Merz Buys the Tomahawk That Just Lost a War and is Out of Stock

Germany says it has made a defense deal with Trump to buy Tomahawk missiles. And, as you would expect, it’s immediately not going well.

CSIS reported in May that the US fired more Tomahawks while losing the Iran war than in any other campaign in history. Trump’s spray-and-pray attacks, directed by Palantir, wasted so many missiles to little effect that replenishing the inventory is a near-term risk for the United States.

Germany is announcing it will enter a queue behind the US Navy’s own restocking priority, for a subsonic 1970s-architecture missile, from a production line that has run at well under a hundred units a year. Someone in Germany has not been paying attention.

Delivery timeline? None.

Cost? Unstated.

Quantity? Unstated.

Germany’s leader Merz gave none of the details that make a deal a deal.

Meanwhile, Fire Point in Ukraine iterated the FP-5 from announcement to combat use in about a year, at something like a quarter of Tomahawk unit cost, delivering half a ton of explosive per warhead to destroy Russian war factories. Fire Point’s drone line has demonstrated strikes past 2,500 km, hitting the Omsk refinery in Siberia this week.

Germany acts like an old depleted 1,600 km American missile wait-list is big political news, while Germany is already funding Ukrainian long-range production directly. I mean, ELSA exists because Europe identified this dependency in 2024.

### RECORDED INFORMATION
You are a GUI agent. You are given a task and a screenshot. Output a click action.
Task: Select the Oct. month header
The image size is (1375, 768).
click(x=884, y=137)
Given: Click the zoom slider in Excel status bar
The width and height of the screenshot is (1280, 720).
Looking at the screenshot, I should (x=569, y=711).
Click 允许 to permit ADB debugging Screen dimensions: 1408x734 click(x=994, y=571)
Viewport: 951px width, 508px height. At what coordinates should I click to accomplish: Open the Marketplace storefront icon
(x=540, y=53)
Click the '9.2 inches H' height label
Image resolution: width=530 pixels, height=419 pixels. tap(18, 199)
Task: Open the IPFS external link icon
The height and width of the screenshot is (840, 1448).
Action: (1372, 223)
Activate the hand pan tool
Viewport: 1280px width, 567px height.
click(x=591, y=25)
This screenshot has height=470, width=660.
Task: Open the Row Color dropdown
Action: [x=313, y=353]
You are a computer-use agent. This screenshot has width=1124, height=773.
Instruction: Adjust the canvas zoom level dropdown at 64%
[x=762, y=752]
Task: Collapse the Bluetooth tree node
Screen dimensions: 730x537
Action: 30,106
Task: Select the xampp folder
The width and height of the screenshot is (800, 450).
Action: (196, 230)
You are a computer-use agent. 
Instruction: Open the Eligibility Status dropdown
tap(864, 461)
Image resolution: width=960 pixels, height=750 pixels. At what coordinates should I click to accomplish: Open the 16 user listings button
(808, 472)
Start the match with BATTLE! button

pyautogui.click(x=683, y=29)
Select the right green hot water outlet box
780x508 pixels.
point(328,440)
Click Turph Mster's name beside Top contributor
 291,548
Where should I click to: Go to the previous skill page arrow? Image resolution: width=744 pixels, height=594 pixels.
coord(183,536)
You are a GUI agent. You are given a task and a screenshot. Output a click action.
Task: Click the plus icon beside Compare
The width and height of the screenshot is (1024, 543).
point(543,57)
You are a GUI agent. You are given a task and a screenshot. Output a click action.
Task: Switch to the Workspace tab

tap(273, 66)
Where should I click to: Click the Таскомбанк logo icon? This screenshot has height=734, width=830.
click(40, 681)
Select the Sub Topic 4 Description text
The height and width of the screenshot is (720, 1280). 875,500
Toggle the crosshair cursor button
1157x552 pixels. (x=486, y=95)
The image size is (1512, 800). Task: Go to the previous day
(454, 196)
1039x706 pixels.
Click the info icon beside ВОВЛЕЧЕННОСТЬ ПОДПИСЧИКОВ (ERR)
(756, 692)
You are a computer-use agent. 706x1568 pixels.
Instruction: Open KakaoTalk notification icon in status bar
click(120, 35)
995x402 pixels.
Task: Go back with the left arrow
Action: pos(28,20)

### TASKS TO CARRY OUT
**A.** According to the Tomahawk article, which refinery did Fire Point's drone line strike this week?
**B.** Copy the Tomahawk article word for word from "CSIS reported in" to "the United States.".
The rows come from a different source than the Tomahawk article.

### SOLUTIONS TO EACH TASK
**A.** The Omsk refinery in Siberia.

**B.**
CSIS reported in May that the US fired more Tomahawks while losing the Iran war than in any other campaign in history. Trump’s spray-and-pray attacks, directed by Palantir, wasted so many missiles to little effect that replenishing the inventory is a near-term risk for the United States.